Wauthier acknowledged that the current practice may seem unfair to some.
“It certainly sends a mixed signal,” he said.
Cadets who are released as a result of a court martial have often committed criminal offences and have been released from the military as punishment for their crime.
Over the past three years, there have been several cadets who have been kicked out after a court martial decision found them guilty of an offence.
Former second lieutenant Darin Short was convicted in April 2002 of two counts of disgraceful behaviour, violations of the National Defence Act, for secretly videotaping a civilian woman having sex with him. He later showed the exploitive homemade pornographic video at parties around CFB Kingston.
At his court martial, a military judge told Short he was unfit to wear the Forces’ uniform and fined him $2,000.
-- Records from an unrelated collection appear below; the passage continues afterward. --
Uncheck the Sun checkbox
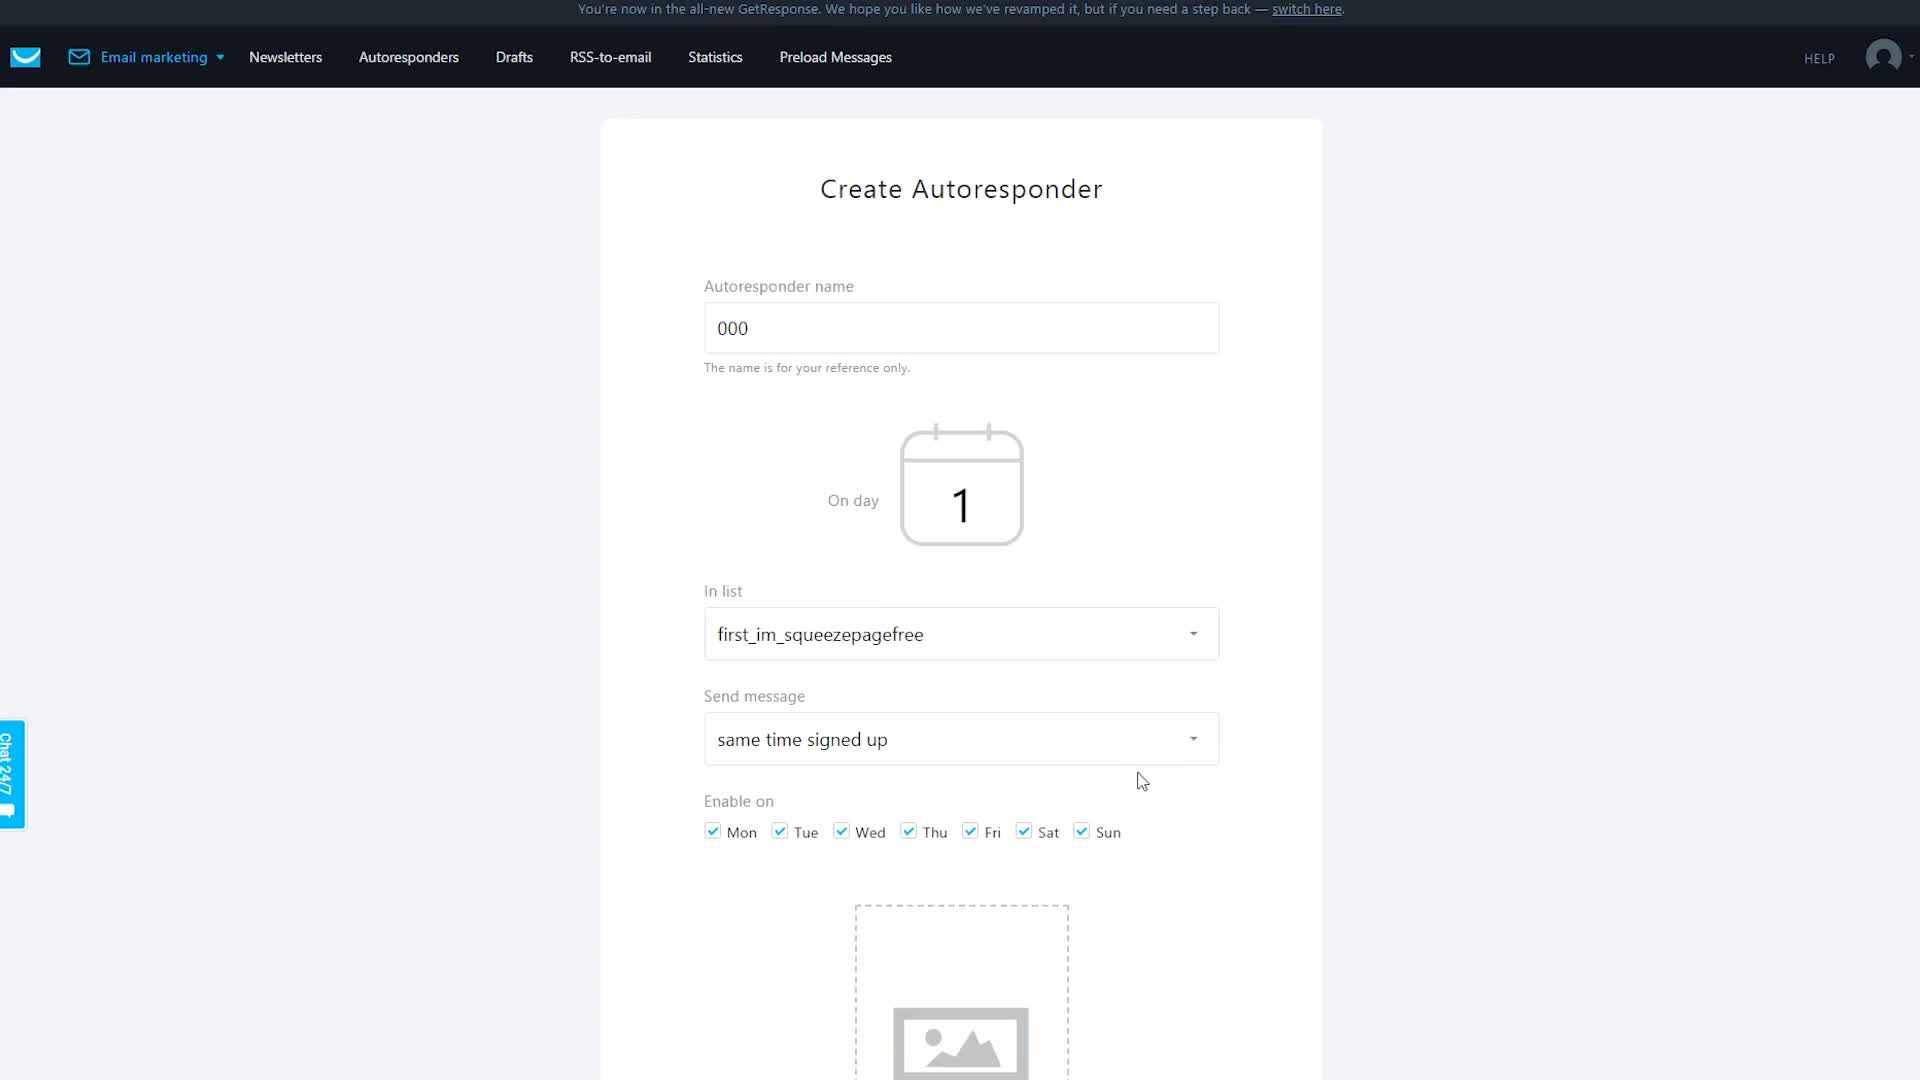This screenshot has width=1920, height=1080. pos(1081,831)
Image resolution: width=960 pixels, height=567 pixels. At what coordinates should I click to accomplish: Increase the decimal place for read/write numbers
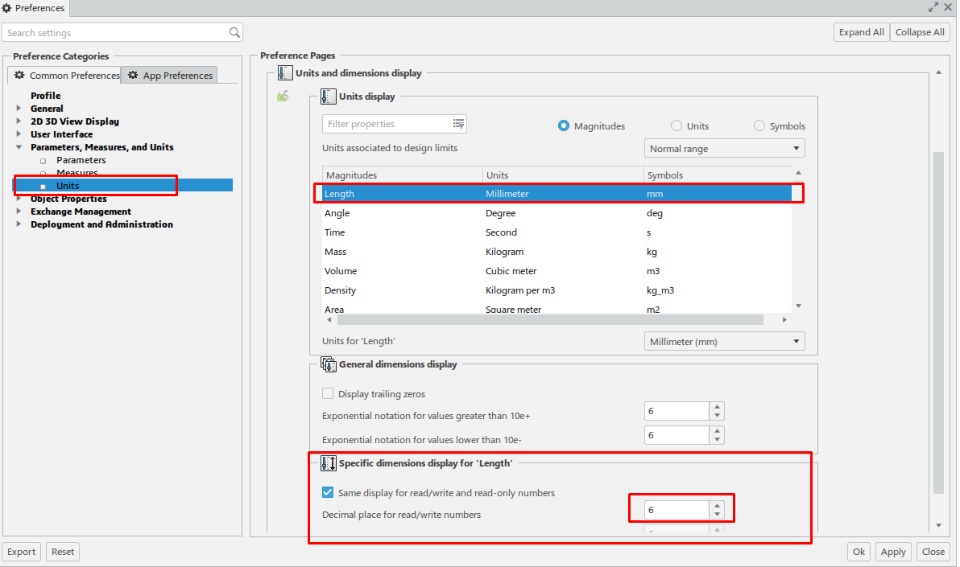coord(716,505)
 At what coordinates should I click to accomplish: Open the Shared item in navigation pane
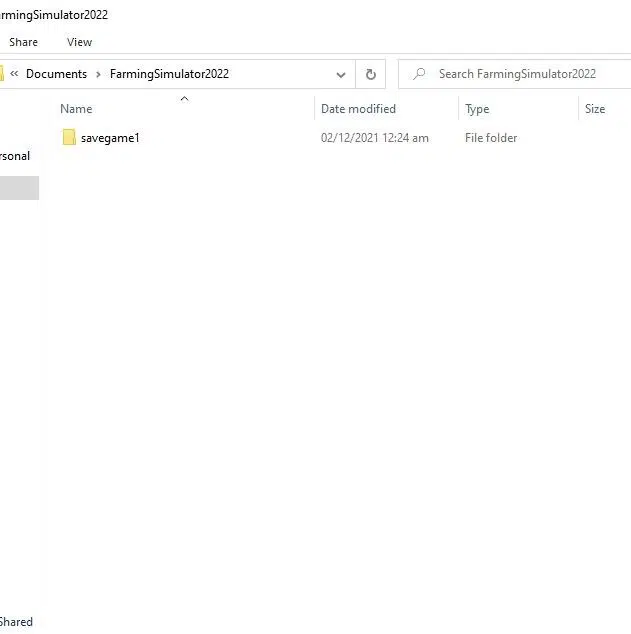click(x=16, y=622)
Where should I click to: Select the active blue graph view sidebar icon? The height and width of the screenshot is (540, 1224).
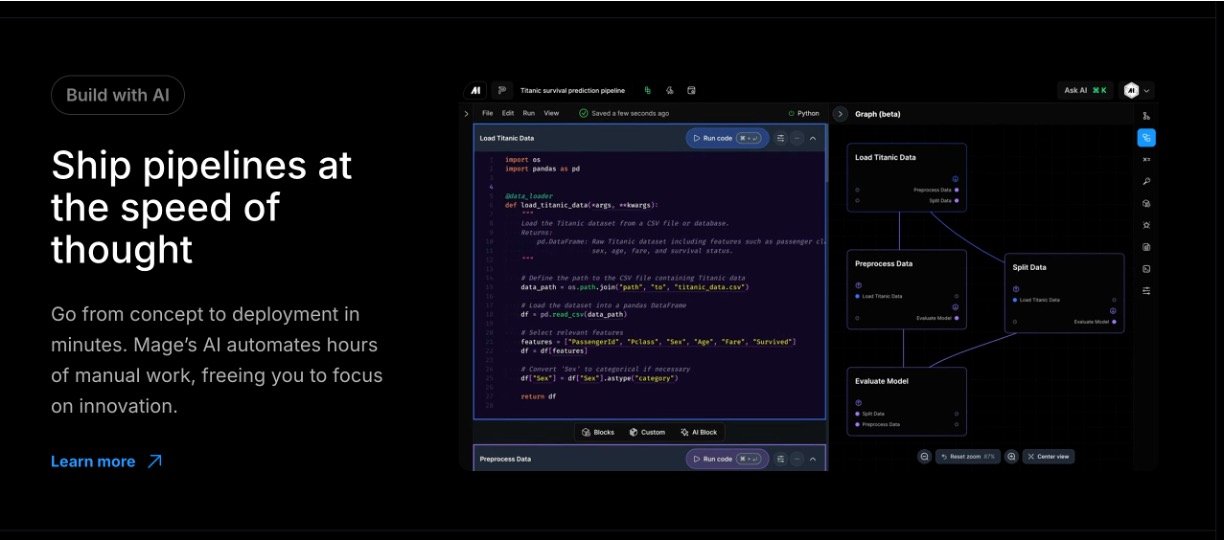(1146, 138)
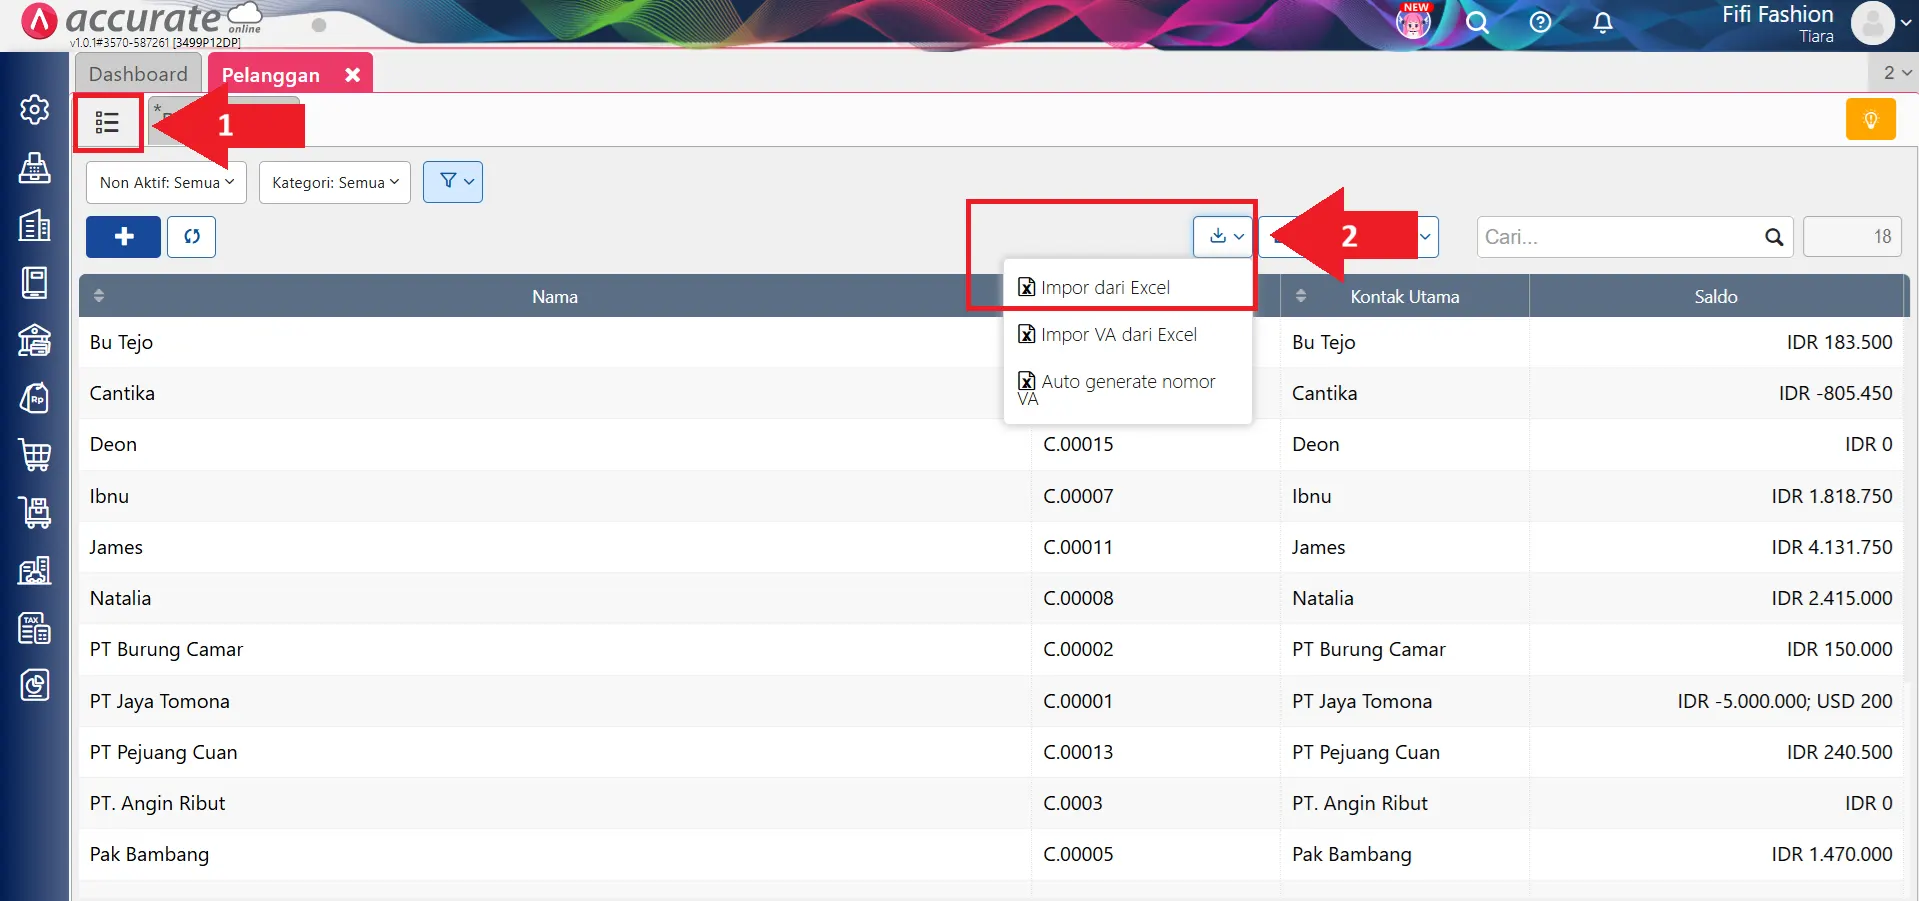This screenshot has width=1919, height=901.
Task: Open the PT Burung Camar customer row
Action: (166, 650)
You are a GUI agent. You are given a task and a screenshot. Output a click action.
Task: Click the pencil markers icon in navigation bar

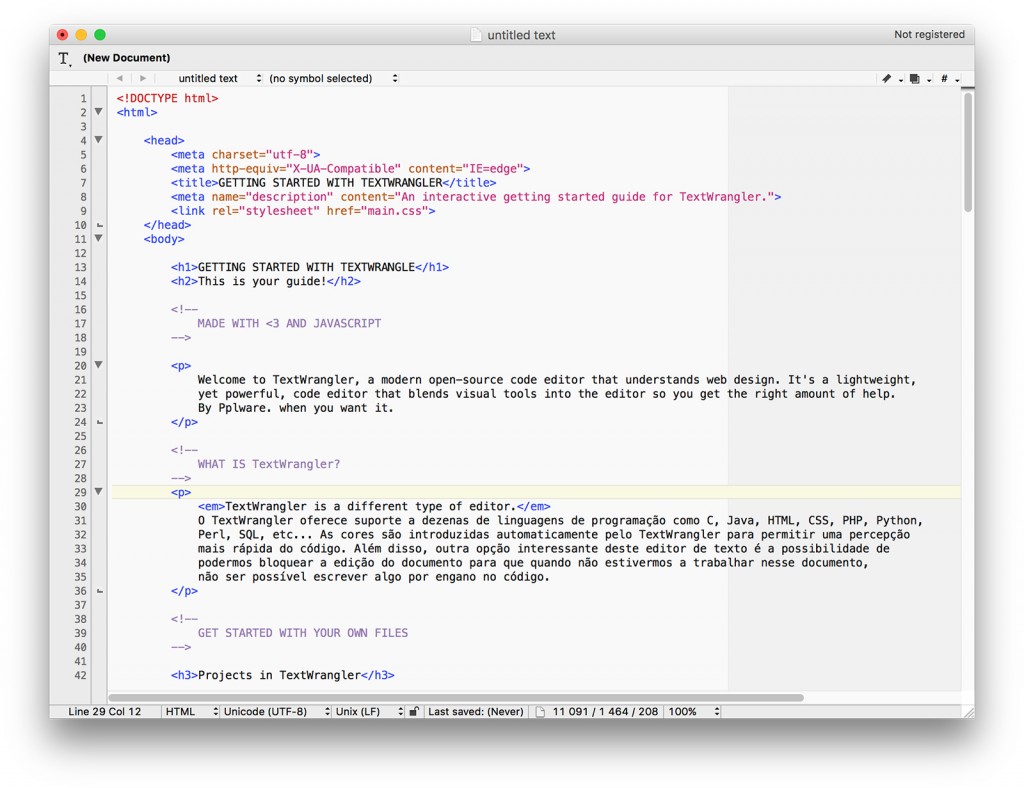pos(887,79)
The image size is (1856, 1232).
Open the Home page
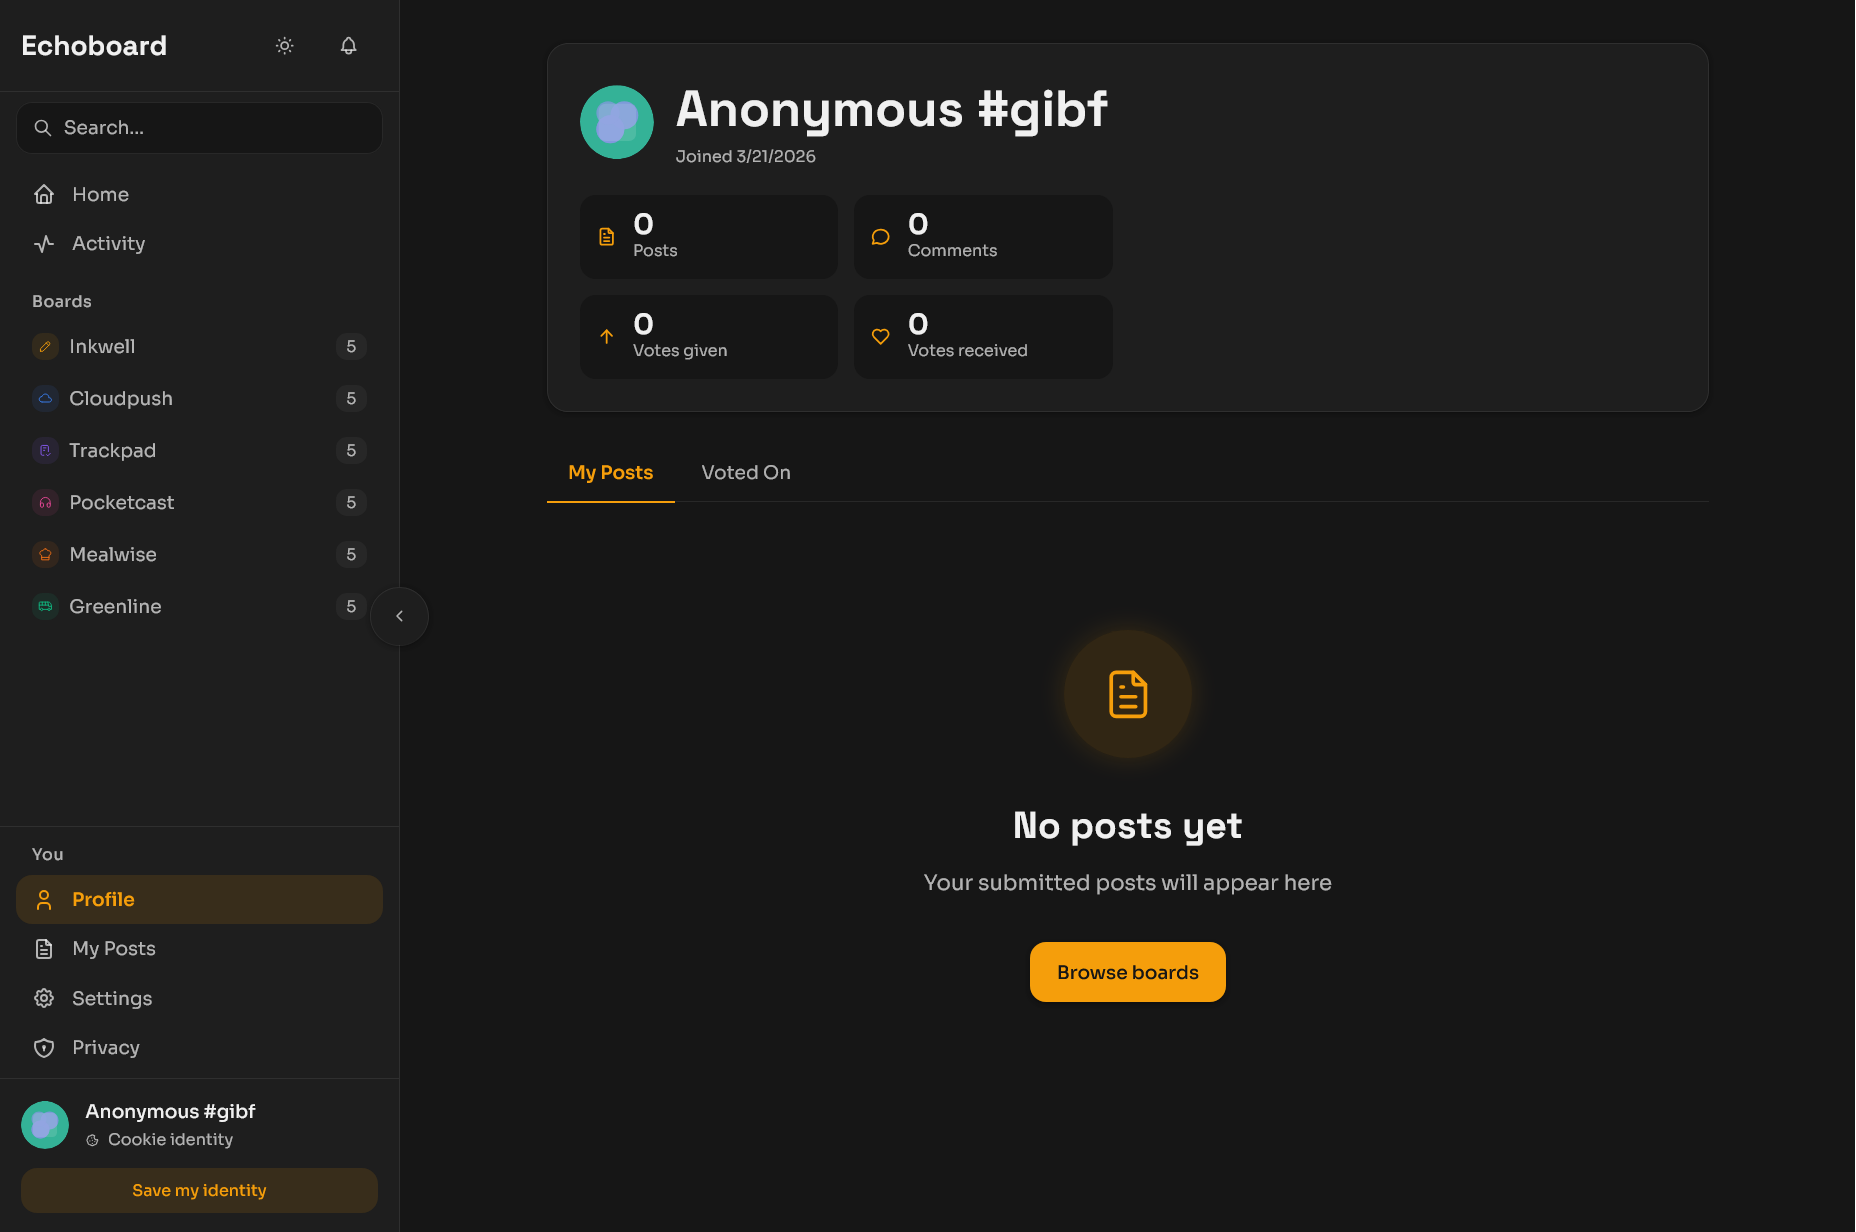click(x=100, y=195)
Former officer cadet Jeff Kickham was convicted of assault causing bodily harm in January 2002 after he struck a fellow cadet three times in the face. Drunk and in a jealous rage over a female cadet, Kickham struck the cadet so hard that the victim required several stitches over his left eye.
Kickham was discharged from the Forces and denied his degree just days before he was to graduate.
But the directorate of military careers, the branch of the military that officially bills the cadets for their RMC education, has no record of any cadet who has been released as a result of a court-martial decision having been billed.
It means taxpayers likely never recovered the money they shelled out to pay for the unsuccessful military education of Short and Kickham.
RMC’s commandant, Brig.-Gen. Jean Leclerc, who makes recommendations to Ottawa about which cadets are billed and which ones aren’t, was not available for comment yesterday.
RMC spokesman Dionne issued a statement to the newspaper.
“RMC cadets are given an excellent university education at a significant cost to the taxpayer, in return for which they sign a contract agreeing to serve as an officer in the Canadian Forces for five years,” he said in the statement.
“When RMC releases a cadet from the CF for not living up to their contractual obligations, and further recommends all or some of the costs of the cadet’s subsidized education be recovered, it does so in order to exercise proper stewardship of the taxpayer’s dollar.”